┌────────

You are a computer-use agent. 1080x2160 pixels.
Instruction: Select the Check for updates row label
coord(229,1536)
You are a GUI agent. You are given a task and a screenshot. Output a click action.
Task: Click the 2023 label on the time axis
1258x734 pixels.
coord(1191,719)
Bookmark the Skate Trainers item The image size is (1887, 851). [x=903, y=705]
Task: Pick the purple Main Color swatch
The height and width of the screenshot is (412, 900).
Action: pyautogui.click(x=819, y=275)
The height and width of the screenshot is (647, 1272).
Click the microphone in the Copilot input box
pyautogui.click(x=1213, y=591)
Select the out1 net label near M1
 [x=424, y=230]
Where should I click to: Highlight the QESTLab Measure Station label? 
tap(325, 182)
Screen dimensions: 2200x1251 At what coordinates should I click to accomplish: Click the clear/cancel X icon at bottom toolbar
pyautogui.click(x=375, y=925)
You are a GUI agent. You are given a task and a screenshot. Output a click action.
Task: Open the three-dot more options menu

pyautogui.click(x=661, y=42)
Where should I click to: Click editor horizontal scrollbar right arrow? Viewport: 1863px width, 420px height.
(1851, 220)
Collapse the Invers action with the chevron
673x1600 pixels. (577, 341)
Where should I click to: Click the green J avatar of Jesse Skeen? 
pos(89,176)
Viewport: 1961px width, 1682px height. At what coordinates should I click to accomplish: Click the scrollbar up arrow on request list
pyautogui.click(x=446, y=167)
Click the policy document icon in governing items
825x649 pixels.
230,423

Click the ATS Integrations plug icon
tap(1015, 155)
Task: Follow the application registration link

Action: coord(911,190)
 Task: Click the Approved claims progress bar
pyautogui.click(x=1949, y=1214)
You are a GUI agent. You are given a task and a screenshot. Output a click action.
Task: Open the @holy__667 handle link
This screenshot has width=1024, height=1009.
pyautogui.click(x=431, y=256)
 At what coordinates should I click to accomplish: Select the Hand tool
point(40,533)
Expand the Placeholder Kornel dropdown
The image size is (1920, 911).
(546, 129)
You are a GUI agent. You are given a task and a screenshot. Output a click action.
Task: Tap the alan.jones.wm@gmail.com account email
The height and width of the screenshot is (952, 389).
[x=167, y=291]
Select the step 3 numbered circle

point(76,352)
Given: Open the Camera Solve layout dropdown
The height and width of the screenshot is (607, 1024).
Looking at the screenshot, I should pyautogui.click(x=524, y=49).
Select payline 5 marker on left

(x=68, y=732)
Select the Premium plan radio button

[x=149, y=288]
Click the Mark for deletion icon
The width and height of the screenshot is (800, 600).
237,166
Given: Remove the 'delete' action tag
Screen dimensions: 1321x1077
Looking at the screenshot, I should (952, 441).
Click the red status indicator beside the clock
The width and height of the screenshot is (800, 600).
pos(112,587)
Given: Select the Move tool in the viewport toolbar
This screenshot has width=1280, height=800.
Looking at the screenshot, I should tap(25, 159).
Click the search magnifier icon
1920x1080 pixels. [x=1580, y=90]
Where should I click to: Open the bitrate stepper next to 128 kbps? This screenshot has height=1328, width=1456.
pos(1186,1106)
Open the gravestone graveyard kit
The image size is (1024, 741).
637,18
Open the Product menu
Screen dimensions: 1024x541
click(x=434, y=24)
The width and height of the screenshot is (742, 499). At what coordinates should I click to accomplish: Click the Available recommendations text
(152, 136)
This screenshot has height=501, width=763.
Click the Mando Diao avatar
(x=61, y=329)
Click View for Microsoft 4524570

└────────

→ **题目说明**
摘出上述各行中所有含有字符串“what”的行，区分大小写。

→ **作答结果**
Screen dimensions: 2200x1251 At what coordinates should I click to accomplish: Click the clear/cancel X icon at bottom toolbar
Viewport: 1961px width, 1682px height. At what coordinates should I click to accomplish: Click the scrollbar up arrow on request list
 At what coordinates should I click to accomplish: Select the Hand tool
The width and height of the screenshot is (742, 499). At what coordinates should I click to accomplish: Click the Available recommendations text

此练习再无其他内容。